Publication-only abstracts (abstract number preceded by an "e"), published in conjunction with the 2019 ASCO Annual Meeting but not presented at the Meeting, can be found online only.
Comprehensive analysis of genomic alterations detected by next-generation sequencing-based tissue and circulating tumor DNA assays in Chinese patients with non-small cell lung cancer.
Metastatic Non-Small Cell Lung Cancer
Lung Cancer—Non-Small Cell Metastatic
2019 ASCO Annual Meeting
J Clin Oncol 37, 2019 (suppl; abstr e20534)

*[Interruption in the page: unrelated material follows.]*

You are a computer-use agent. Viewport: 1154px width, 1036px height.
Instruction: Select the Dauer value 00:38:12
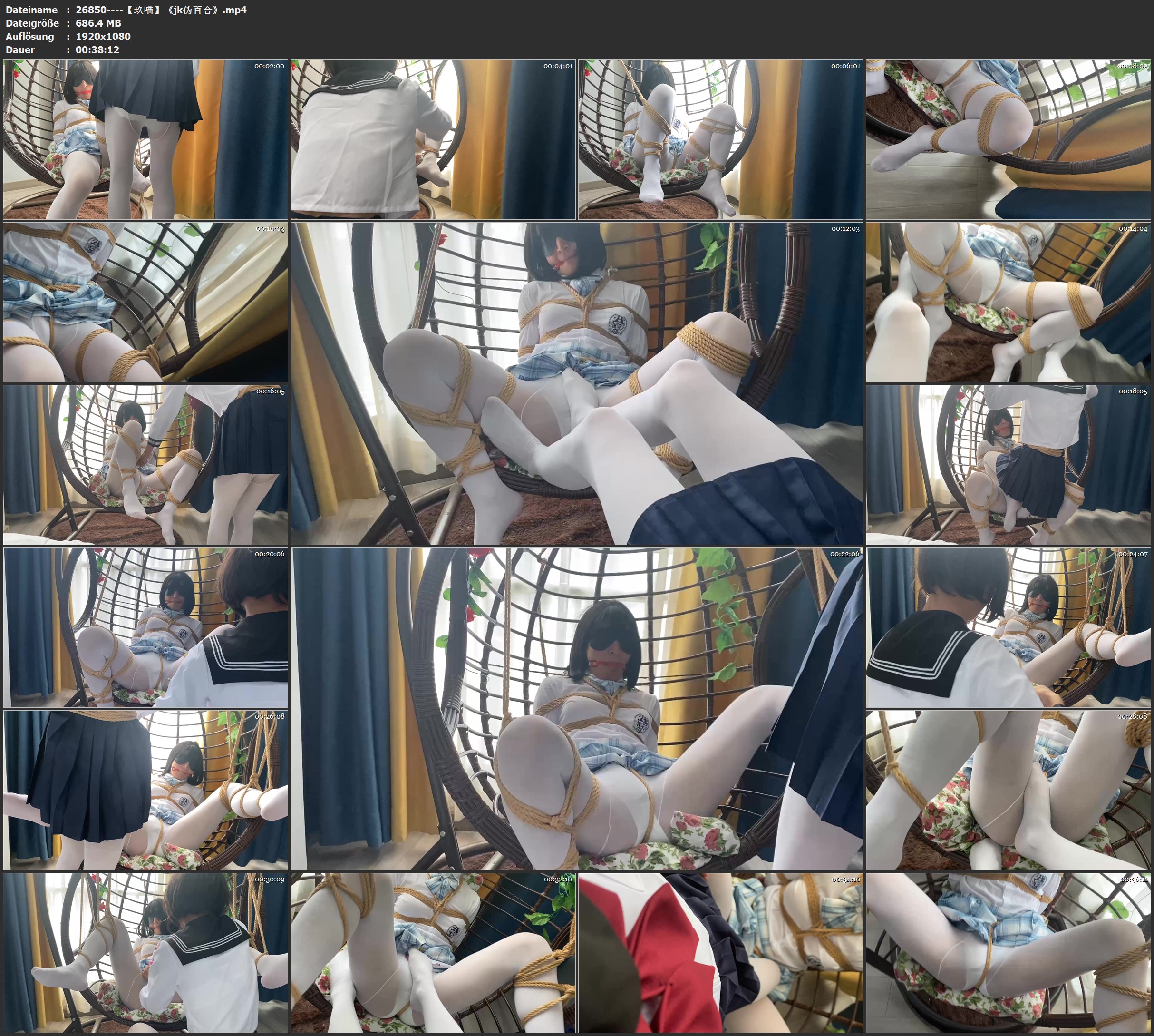tap(97, 50)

Author(s): Hua Yang, Junjie Zhang, Lemeng Zhang, Xiaoping Wen, Yongzhong Luo, Dingquan Yao, Tianli Cheng, Huanqing Cheng, Huina Wang, Feng Lou, Jing Guo, Xiayuan Liang, Shanbo Cao, Jianhua Chen; Hunan Cancer Hospital, Changsha, China; Central South University, Changsha, China; Acornmed Biotechnology Co., Ltd., Beijing, China
Background: While tumor genotyping is the standard treatment for patients with non-small cell lung cancer (NSCLC), spatial and temporal tumor heterogeneity and insufficient specimens can lead to limitations in the use of tissue-based sequencing. Circulating tumor DNA (ctDNA) fully encompasses tumor-specific sequence alterations and offers an alternative to tissue sample biopsies. The aim of the study was to evaluate whether the frequency of multiple genomic alterations observed following ctDNA sequencing was similar to that observed following tissue sequencing in NSCLC. Methods: A total of 99 NSCLC patients were enrolled in this study, including 40 tissue and 59 plasma samples. All kinds of variants of oncogenic drivers in NSCLC were identified by next-generation sequencing (NGS) with Acornmed panel. Results: The frequencies of genetic alterations detected in ctDNA were significantly correlated to those detected via tissue profiling (Spearman’s r = 0.812, P = 0.022). Genomic data revealed significant mutual exclusivity between alterations in epidermal growth factor receptor (EGFR) and tumor protein 53 (TP53; P = 0.020) and between those in EGFR and Kirstenrat sarcoma viral oncogene homolog (KRAS; P = 0.008), as well as potential mutual exclusivity between alterations in EGFR and Erb-B2 receptor tyrosine kinase 2 (ERBB2; P = 0.059). Furthermore, the EGFR mutant allele frequency (MAF) was strongly correlated with the TP53 MAF in individual tumors (Spearman’s r = 0.773, P = 0.005), and there was a marked difference in the EGFR MAF between patients with and without the TP53 mutation (P = 0.001). Levels of the tumor serum marker CA242 in patients with ctDNA-detectable mutations were higher than those in patients without ctDNA-detectable mutations. Conclusions: This study provides a better understanding of the spectra of genomic alterations detected by tissue and plasma ctDNA assays in Chinese patients with NSCLC. The present data also highlights the importance of tissue and plasma ctDNA screening by NGS to guide personalized therapy and promote the clinical management of NSCLC patients.